HIV/AIDS: The disease and its symptoms
Human Immunodeficiency Virus (HIV) is a deadly virus that is spread through bodily fluids and targets human immune cells. When the virus fuses with white blood cells, it hijacks the immune system and leaves the victim highly susceptible to disease. Acquired Immune Deficiency Syndrom (AIDS) occurs when HIV goes without treatment and a person’s immune system is weak as a result of the virus.
Properly monitoring and managing the disease is important in slowing down the progression of the virus in its early stages. Symptoms of HIV include skin rashes, a sore throat, a fever and swollen glands. When doctors diagnose and test for HIV, they look for the appearance of HIV antibodies in the bloodstream. International Training and Education Center for Health (I-TECH) in Botswana is a program that conducts HIV testing and posts information about the spread and transfer of the disease.
Prevalence and Primary Modes of Communication
HIV/AIDS is most commonly spread through broken wounds and contaminated bodily fluids. Participating in sexual activities without protection or HIV-prevention medicine can result in the transmission of the virus. HIV/AIDS cannot pass through saliva, sweat or urine unless they contain traces of infected blood. Using needles with HIV-contaminated blood, as well as rare cases of blood transfusions present a risk of being exposed to the virus.

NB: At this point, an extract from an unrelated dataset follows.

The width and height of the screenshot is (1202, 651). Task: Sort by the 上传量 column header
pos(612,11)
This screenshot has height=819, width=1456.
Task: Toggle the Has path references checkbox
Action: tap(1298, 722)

Less common ways of contracting HIV/AIDS include infection during birth and pregnancy from mother to child.
In Botswana, female sex workers and youth are at the biggest risk of contracting HIV/AIDS. A 2012 study by the Ministry of Health found that 61.9% out of 4,000 female sex workers in Botswana have HIV. Additionally, of those surveyed, 18.6% of female sex workers did not wear condoms out of force, and 23.9% for money. Similarly, a lack of awareness and information about HIV/AIDS transmission has caused youth under the age of 15 to participate in sexual activities without protection. This has created even more HIV/AIDS cases among the youth of Botswana.

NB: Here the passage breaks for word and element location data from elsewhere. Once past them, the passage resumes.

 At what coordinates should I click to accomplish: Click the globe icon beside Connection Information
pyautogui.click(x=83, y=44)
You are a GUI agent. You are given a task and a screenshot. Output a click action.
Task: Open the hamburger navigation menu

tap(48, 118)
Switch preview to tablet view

UNAIDS’s Approach to HIV/AIDS Treatment
Receiving treatment for HIV early on plays an important role in stopping the progression of the virus before it develops into AIDS. Early treatment can increase life expectancy and make living with the virus more manageable. In the United States, HIV does not often progress into AIDS. This is because frequent treatment at correct intervals can significantly slow down the rate at which the virus replicates. However, treatment is not easily accessible or cheap in many developing countries such as Botswana. This is a challenge that UNAIDS is currently helping to overcome.

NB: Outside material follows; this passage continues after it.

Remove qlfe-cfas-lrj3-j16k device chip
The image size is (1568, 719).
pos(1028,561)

In response to Botswana’s move to offer free treatment to non-citizens, UNAIDS Executive Director Gunilla Carlsson stated, “This measure will save lives and help the entire country progress toward ending the AIDS epidemic — it is another example of Botswana’s leadership and its determination to leave no one behind in the response to HIV.”
UNAIDS Treatment Initiatives for HIV/AIDS in Botswana
UNAIDS has maintained a plan to end the HIV/AIDS epidemic by 2030 through the implementation of ART for all Botswanians and collaborative work with the government of Botswana. As of 2017, 320,000 people of the 380,000 inhabitants of Botswana living with HIV now have access to treatment. Carlsson asserted that “the main challenge that Botswana is facing in its AIDS response is complacency. If the country can overcome this challenge, then it will show the whole world that it can be done.”
UNAIDS’s goal is to prevent the spread of the virus by educating the public and obtaining funding. Due to the combined effort of the government of Botswana and UNAIDS, Botswana was the first country in Eastern and Southern Africa to offer free HIV treatment regardless of living status or citizenship. It has also adopted a strategy that allows immediate treatment for those who test positive for the virus. This has decreased the cases of AIDS and improved the quality of life for those living with the disease. Among other exemplary HIV/AIDS programs, UNAID treatment initiatives for HIV/AIDS in Botswana are helping save millions of lives.